Diagnostic Accuracy Compared to CT Imaging
Using CT brain imaging as the reference standard, the SSS demonstrated superior sensitivity (62.5%) compared to the NIHSS (37.5%), while both showed equal specificity (80.0%). Additionally, the positive predictive value (PPV) was higher for SSS (83.3%) than NIHSS (75.0%). These findings suggest that the SSS may be more reliable in identifying patients with moderate-to-severe radiological involvement, potentially making it a more sensitive bedside tool in emergency stroke triage.
Similar observations were made in comparative studies evaluating prognostic accuracy, where the CSS (an earlier version of SSS) demonstrated strong predictive capacity for infarct extent and outcomes [13]. Furthermore, Pedersen et al. emphasized that stroke severity correlates closely with lesion size and type on imaging, supporting the validity of using CT as a reference for scale evaluation [9].
NIHSS Limitations in Detecting Aphasia and Specific Deficits
One explanation for the lower sensitivity of NIHSS in this study may be its limited sensitivity to certain deficits, such as aphasia, especially in early or subtle presentations. Studies have noted that NIHSS may underdiagnose language impairments or misclassify patients with non-dominant hemisphere strokes [11,14,15]. Grönberg et al. [11] specifically highlighted NIHSS’s limitations in detecting aphasia with high precision, a finding echoed in systematic reviews [15,16].
Given the clinical and psychosocial impact of aphasia on recovery and quality of life [17], early recognition is vital.

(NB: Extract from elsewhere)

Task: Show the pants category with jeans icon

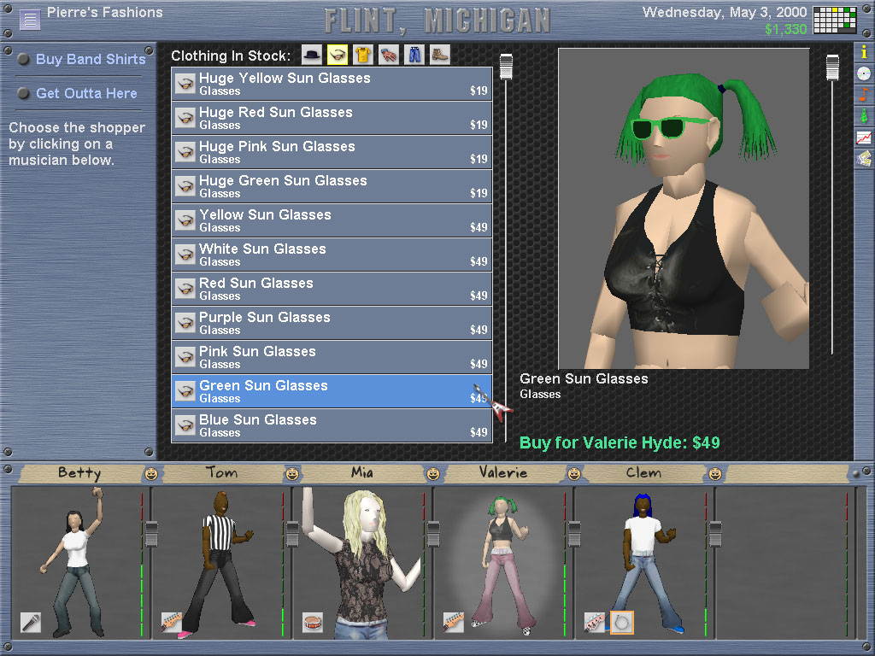Action: coord(414,56)
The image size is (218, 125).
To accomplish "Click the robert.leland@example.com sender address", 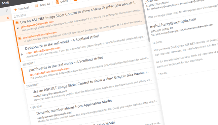I will point(43,50).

This limitation may partially explain why SSS, which distributes scoring more evenly across motor, speech, and consciousness parameters, performed better in capturing moderate-severe radiologic involvement.
Clinical Implications
In busy emergency departments, where time-to-treatment is critical, the availability of a sensitive and simple severity scale can significantly enhance early triage decisions. While NIHSS remains widely used, this study supports the SSS as a practical alternative or complement, especially when neurological findings are subtle or CT access is delayed.

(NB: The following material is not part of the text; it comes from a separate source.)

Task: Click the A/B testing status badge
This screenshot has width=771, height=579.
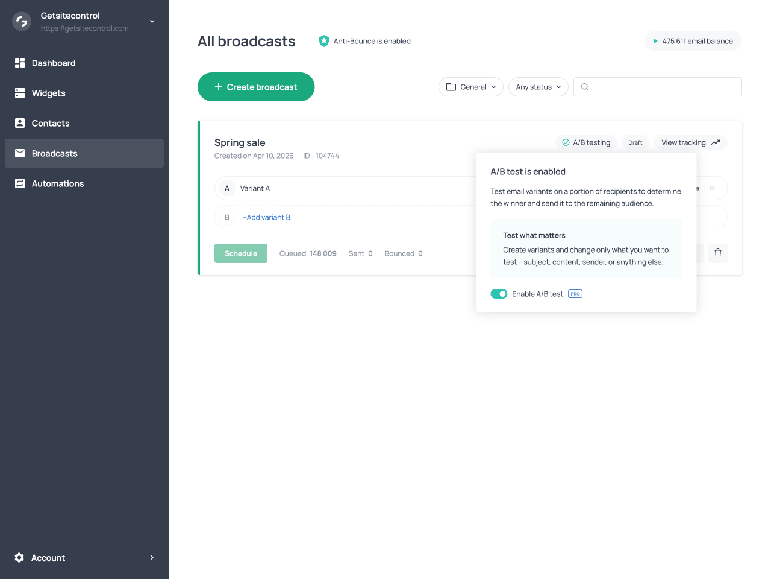Action: pos(586,142)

Given its simplicity and rapid administration, SSS may be particularly useful in non-specialist or resource-limited settings, without compromising diagnostic value. These insights can inform both clinical practice and training protocols in emergency stroke care.
Strengths and Limitations
A key strength of this study is the direct comparison of two validated stroke scales against radiological findings in real-world emergency presentations. The structured data collection by trained emergency medicine residents adds to the reliability of the assessments.

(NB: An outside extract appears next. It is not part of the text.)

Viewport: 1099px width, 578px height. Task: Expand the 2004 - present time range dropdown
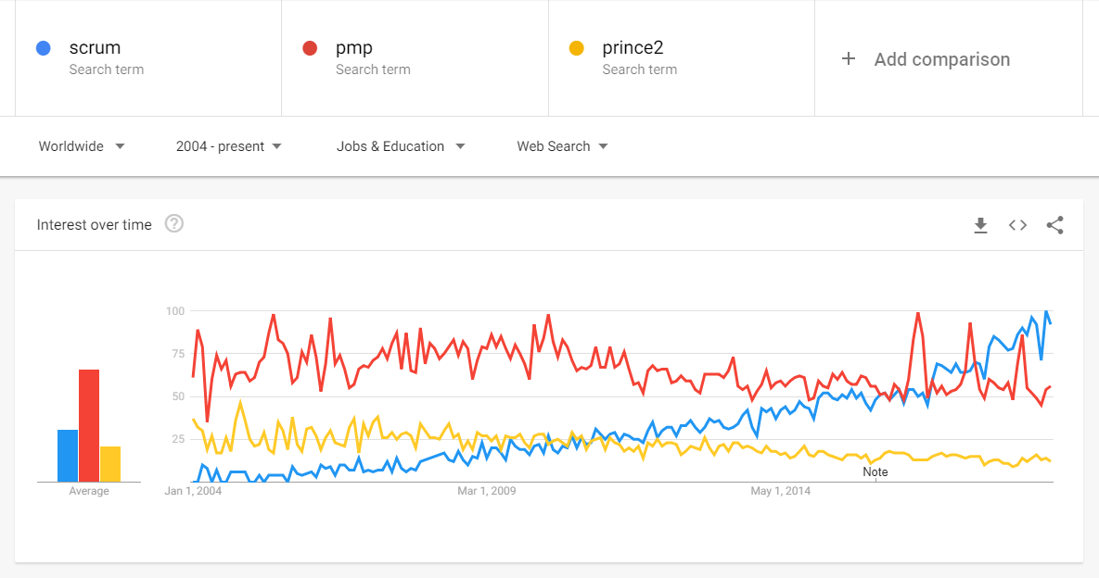[x=228, y=146]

However, the diagnostic accuracy analysis was limited to a smaller subset (n = 13) with clearly interpretable CT severity classifications, due to variability in the CT report language. Additionally, long-term functional outcomes (e.g., mRS at 3 months) were not assessed and should be included in future studies for outcome correlation.
This cross-sectional analytical study compared the diagnostic accuracy of the National Institutes of Health Stroke Scale (NIHSS) and the Scandinavian Stroke Scale (SSS) in assessing early stroke severity at the point of entry into the emergency medicine department.
Both tools demonstrated comparable classification patterns; however, the SSS exhibited higher sensitivity and positive predictive value when benchmarked against CT imaging, the radiological gold standard. While NIHSS remains a well-established and widely used scale, these findings suggest that the SSS may serve as a more sensitive tool for identifying clinically significant ischemic strokes—particularly in time-sensitive or resource-constrained environments.
Given its ease of use, balanced scoring across neurologic domains, and stronger correlation with imaging-defined stroke severity, the Scandinavian Stroke Scale may be considered a practical and reliable alternative to NIHSS for early stroke assessment in emergency settings.